Does Florida have a banned books list that includes such books as "To Kill a Mockingbird," "The Handmaid's Tale" and "1984"? No, that's not true: There is no banned books list at the state level in Florida because such disputes about school materials are handled at the school district level. Some of the books on the supposed "banned book list" are actually recommended in the state's educational standards. Still, individual Florida school districts have banned or challenged many books.
The claim appeared in a Facebook post on August 20, 2022. The post included a graphic of an alleged "banned book list" from Florida. The caption of the post reads:
Florida. Remind me again about how Republicans are all about freedom. This state is rapidly becoming a little dictatorship.
This is how the post looked on Facebook at the time of writing:
(Source: Facebook screenshot taken on Tue Aug 23 14:42:01 2022 UTC)
Reporting from Snopes found that the "banned book list" seemed to originate from the Twitter account "Freesus Patriot™." The account later tweeted that the list was meant to be satirical.
Lead Stories sent an inquiry about the claim to Bryan Griffin, press secretary for Florida Gov.
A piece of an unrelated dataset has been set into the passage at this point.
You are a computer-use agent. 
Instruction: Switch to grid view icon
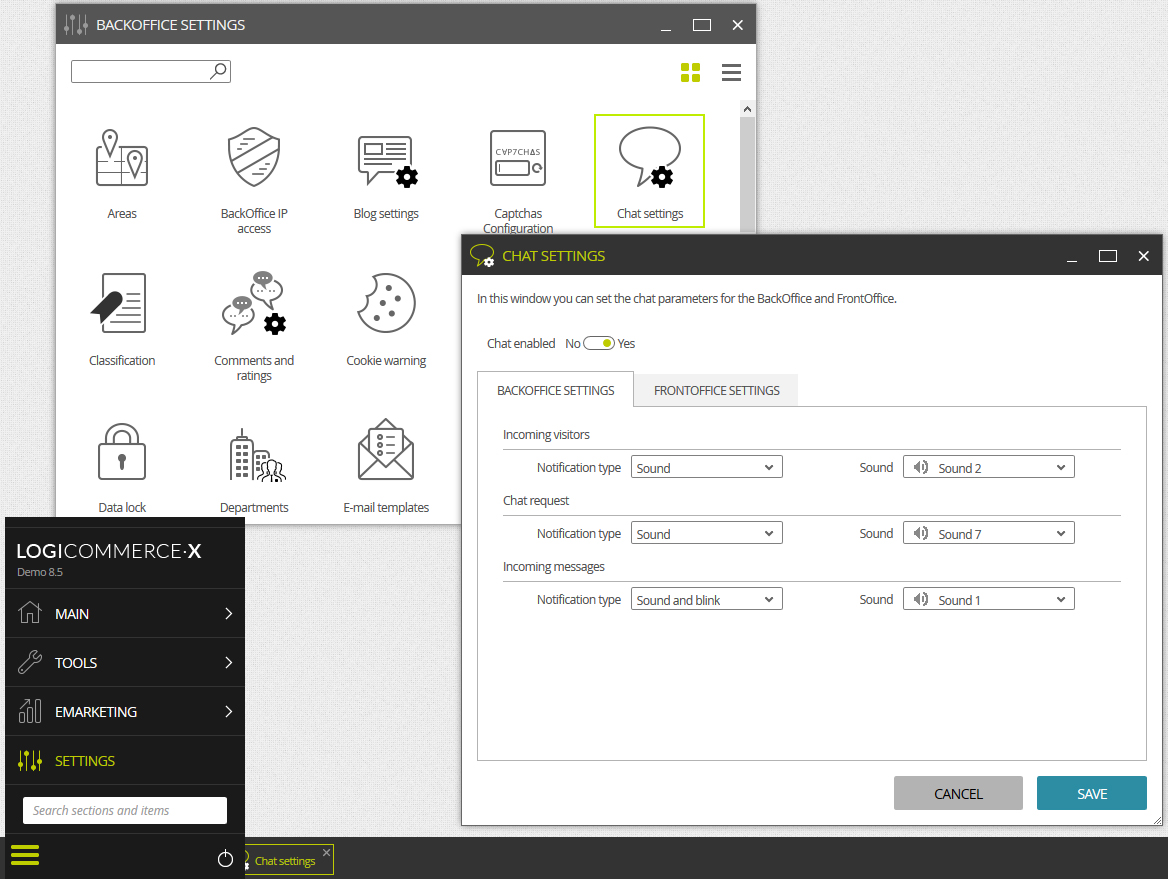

Ron DeSantis. In an email to Lead Stories sent on August 23, 2022, Griffin addressed the list:
The image is fake - as far as I see it, this is just a completely fictitious list made by people potentially living in an alternate reality. Some of the listed books are specifically recommended in Florida's Benchmarks for Excellent Student Thinking (B.E.S.T.) Standards.
Florida's B.E.S.T. standards were developed to "[c]reate literacy standards for our Florida students that will shape their education and secure their position as leading the charge to make Florida the most literate state in the nation."
Griffin included a link to the most current B.E.S.T. English Language Arts Standards at the time of writing. As he noted, the standards actually recommend some of the books on the alleged "banned book list" in its "Sample Titles of Complex Texts by Grade Band" category. Those books are "To Kill a Mockingbird" and "The Call of the Wild" for eighth graders, "1984" for ninth graders and "Of Mice and Men" and "Lord of the Flies" for 10th graders.
Griffin also clarified that Florida does not have a banned books list at the state level. Rather, the state sets guidelines regarding content, and school districts in the state are responsible for enforcing those guidelines. Griffin referenced state statutes regarding the duties of the state's school boards for more information.
However, as a result of Florida House Bill 1467, the state will have its "first ever official list of books that parents challenged in school districts and the final disposition of those challenges," according to Griffin:
With the data reported beginning June 30, 2023, the Department shall publish and regularly update a list of materials that were removed or discontinued as a result of an objection and disseminate the list to school districts for consideration in their selection procedures. - 1006.28(2)(e) F.S.
School districts must have procedures that provide for the regular removal or discontinuance of books based on, at a minimum, physical condition, rate of recent circulation, alignment to state academic standards and relevancy to curriculum, out-of-date content, and required removal pursuant to 1006.28(2)(a)2 F.S.
Lead Stories also reached out to the Florida Department of Education for comment on the claim. Cassie Palelis, press secretary for the department, forwarded Griffin's statement.
Despite Florida not having a statewide banned books list, PEN America reported that from July 2021 to March 2022, Florida had the third-largest number of books banned in schools in the United States, with 204 bans in seven districts.